Segunda-feira, 6 de janeiro de 2014 - 06h33
"Não será surpresa se as promessas rondonianas da Constituição de 1988 forem abandonadas de vez e se novas manifestações de ódio aos índios pipocarem pelo país", escreve Marcelo Leite, jornalista, em artigo publicado no jornal Folha de S. Paulo, 05-01-2014.
Eis o artigo.
Foi preciso que índios mantivessem por sete anos a cobrança ilegal de pedágio nos confins da Transamazônica e que habitantes de Humaitá e Apuí (AM) pusessem fogo na Funai para que o país se desse conta da existência de um povo e de uma terra indígena chamados Tenharim.
Até então, essa ignorância específica se confundia com o desconhecimento geral sobre a realidade de 241 povos indígenas do Brasil. Considerá-los sempre em sua generalidade - a "questão indígena" -, como preferem a CNA (Confederação da Agricultura e Pecuária do Brasil) e o aliado Palácio do Planalto, é o caminho certo para não resolvê-la.

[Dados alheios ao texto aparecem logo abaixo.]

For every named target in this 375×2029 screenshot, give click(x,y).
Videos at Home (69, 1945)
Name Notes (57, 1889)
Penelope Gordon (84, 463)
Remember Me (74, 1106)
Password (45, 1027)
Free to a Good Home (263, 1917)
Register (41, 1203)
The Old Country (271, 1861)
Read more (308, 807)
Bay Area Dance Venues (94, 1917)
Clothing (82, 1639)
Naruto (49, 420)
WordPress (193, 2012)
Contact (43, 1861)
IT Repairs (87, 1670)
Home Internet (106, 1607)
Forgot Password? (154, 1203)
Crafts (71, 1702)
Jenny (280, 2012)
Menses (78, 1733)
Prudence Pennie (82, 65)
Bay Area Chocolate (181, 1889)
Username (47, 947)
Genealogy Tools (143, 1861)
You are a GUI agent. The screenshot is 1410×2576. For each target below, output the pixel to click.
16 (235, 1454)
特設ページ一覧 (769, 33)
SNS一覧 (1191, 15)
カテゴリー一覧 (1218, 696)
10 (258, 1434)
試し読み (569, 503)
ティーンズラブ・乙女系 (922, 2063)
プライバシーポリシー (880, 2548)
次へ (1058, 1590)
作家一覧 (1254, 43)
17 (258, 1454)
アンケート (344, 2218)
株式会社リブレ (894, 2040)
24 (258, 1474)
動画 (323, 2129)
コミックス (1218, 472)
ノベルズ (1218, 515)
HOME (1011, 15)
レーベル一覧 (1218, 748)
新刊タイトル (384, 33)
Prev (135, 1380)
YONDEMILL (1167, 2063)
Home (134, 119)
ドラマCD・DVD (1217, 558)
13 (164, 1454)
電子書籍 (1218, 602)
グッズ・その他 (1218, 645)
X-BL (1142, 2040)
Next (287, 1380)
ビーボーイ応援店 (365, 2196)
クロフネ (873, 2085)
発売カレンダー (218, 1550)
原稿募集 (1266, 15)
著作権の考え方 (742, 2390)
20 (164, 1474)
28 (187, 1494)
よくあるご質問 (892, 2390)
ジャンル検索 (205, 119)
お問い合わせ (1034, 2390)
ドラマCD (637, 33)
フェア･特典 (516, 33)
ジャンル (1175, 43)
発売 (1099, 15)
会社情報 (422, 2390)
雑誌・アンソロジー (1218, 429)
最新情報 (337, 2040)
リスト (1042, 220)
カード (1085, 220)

Desse ponto de vista abstrato, sempre parecerá desmesurado que as 690 áreas reconhecidas aos índios ocupem 13% do território nacional. Um olhar mais detido, contudo, revelará que 98,5% desse 1,1 milhão de quilômetros quadrados se encontram na Amazônia.
A floresta é aquela parte do país na qual sobreviveu ou se refugiou a população sobrevivente de indígenas. Só nas últimas décadas foi alcançada pela frente de expansão agropecuária, que já esbarra em limites para a incorporação contínua de terras baratas ou griláveis.
O mero 1,5% de terras indígenas fora da Amazônia é um bom indicador da dificuldade de reconhecê-las no Brasil perto da costa, onde os índios foram primeiramente exterminados ou assimilados. E é aí que se concentra boa parte da centena de terras ainda por homologar.
Essa também é a fonte primária das dificuldades judiciais e eleitorais que o Ministério da Justiça busca reenquadrar com a portaria que deve dificultar o reconhecimento. A situação é particularmente conflituosa em Mato Grosso do Sul, mas também há litígios no Sul e no Nordeste do país.
Esses processos remanescentes estão com 20 anos de atraso. Pela Constituição Federal, deveriam ter sido encerrados em 1993.
Nessas duas décadas, o agronegócio cresceu. De 1997 a 2013, o saldo de sua balança comercial saltou de US$ 15 bilhões a quase US$ 80 bilhões. Sem ele, o comércio exterior do país seria deficitário.
A iniciativa política está nas mãos dos ruralistas, favorecidos ainda pela representação distorcida de Estados produtores de bens primários na Câmara dos Deputados e pelo peso adquirido, no governo do PT, pelo maior partido dos rincões, o PMDB.
Nessa configuração, não será surpresa se as promessas rondonianas da Constituição de 1988 forem abandonadas de vez e se novas manifestações de ódio aos índios pipocarem pelo país.